The Microsoft documentation lists many useful performance monitor counters (particularly at a SQL Server level) that are useful to monitor. Truth be told, I was sorely tempted to go through them in this series of posts, but instead I opted to pitch these articles to a wider audience. So rather than rehash what is in those documents, lets look at the obvious ones that are likely to come up in any sort of conversation around SharePoint performance. In terms of lead indicators, there are several important metrics:

  • Requests per second (RPS)
  • Disk I/O per second (IOPS)
  • Disk Megabytes transferred per second (MBPS)
  • Disk I/O latency

In the next couple of posts, I will give some more details on each of these indicators (their strengths and weaknesses) and how to go about collecting them.

A final Kaizen addendum

Kaizen? What the?

I mentioned at the start of this post that performance management is not done well in many other industries.
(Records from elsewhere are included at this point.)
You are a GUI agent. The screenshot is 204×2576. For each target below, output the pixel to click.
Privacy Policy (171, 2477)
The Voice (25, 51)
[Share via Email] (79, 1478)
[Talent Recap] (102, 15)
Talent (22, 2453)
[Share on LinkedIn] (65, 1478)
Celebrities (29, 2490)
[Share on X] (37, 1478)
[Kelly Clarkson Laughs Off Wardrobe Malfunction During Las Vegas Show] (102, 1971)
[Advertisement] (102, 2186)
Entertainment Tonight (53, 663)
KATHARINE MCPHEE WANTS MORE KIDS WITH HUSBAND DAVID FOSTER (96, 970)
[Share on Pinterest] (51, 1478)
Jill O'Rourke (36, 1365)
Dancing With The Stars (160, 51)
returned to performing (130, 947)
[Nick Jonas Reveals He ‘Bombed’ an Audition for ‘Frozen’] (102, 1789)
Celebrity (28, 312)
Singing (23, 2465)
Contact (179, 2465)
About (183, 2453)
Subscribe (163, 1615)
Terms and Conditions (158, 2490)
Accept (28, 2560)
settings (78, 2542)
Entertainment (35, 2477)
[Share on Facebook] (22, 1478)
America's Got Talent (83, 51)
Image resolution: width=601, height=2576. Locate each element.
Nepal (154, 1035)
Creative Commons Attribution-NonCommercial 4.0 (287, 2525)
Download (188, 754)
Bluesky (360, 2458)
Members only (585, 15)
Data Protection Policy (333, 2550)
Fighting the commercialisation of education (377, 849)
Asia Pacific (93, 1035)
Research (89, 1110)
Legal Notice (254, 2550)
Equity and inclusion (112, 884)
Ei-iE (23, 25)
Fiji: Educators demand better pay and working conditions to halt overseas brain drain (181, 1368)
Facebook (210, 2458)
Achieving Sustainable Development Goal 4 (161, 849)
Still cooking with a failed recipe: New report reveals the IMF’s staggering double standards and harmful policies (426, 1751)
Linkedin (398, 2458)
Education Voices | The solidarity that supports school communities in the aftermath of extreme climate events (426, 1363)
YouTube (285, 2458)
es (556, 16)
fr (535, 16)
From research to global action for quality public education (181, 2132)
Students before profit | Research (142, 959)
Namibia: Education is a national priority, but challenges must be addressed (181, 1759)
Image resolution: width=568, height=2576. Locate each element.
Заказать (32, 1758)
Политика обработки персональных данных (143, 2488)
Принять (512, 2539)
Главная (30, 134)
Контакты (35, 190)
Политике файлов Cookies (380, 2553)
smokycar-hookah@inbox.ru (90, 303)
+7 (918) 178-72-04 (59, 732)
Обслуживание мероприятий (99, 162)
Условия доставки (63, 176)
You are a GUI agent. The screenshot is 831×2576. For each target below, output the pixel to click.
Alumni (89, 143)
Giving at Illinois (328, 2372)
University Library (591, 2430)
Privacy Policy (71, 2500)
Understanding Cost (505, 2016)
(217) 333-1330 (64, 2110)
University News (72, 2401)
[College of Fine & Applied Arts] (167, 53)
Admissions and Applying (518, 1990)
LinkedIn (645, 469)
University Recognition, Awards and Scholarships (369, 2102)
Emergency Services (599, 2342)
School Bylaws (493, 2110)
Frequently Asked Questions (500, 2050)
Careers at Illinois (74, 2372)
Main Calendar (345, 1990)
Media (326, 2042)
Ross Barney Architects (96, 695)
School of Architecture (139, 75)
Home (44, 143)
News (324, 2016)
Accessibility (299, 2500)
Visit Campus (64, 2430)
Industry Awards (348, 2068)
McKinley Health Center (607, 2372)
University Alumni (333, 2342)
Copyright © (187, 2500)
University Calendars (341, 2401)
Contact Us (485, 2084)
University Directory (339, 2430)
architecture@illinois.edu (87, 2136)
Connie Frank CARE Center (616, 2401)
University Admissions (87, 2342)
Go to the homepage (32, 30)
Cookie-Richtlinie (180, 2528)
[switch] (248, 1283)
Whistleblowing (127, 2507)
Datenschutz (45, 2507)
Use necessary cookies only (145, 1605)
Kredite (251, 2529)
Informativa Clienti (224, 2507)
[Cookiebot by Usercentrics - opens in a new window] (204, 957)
Some of you may have experienced the pain of working for a company that chases short-term profit (lag indicator) at the expense of long-term sustainability (measured by lead indicators). To that end, I recently read an interesting book on the Japanese management philosophy of Kaizen by Masaaki Imai. Imai highlighted the difference between Western attitudes to management in terms of “process-oriented management vs. result-oriented management.” The contention in the book was that Western attitudes to management is all about results whereas Japanese approaches are all about the processes used to deliver the result.

In the United States, generally speaking, no matter how hard a person works, lack of results will result in a poor personal rating and lower income or status. The individuals contribution is valued only for its concrete results. Only results count in a result-oriented society.

So as an example, a result society would look at the revenue from sales made over a given timeframe – the short term, profit-focused lag indicator. But according to the Kaizen philosophy, process-oriented management would consider factors like:

  • Time spent calling new customers
  • Time spent on outside customer calls versus time devoted to clerical work

What sort of indicators are these? To me, they are clearly lead indicators as they do not guarantee a sale in themselves.

It’s food for thought when we think about how to measure performance across the board. Lead and lag indicators are two sides of the same coin. You need both of them.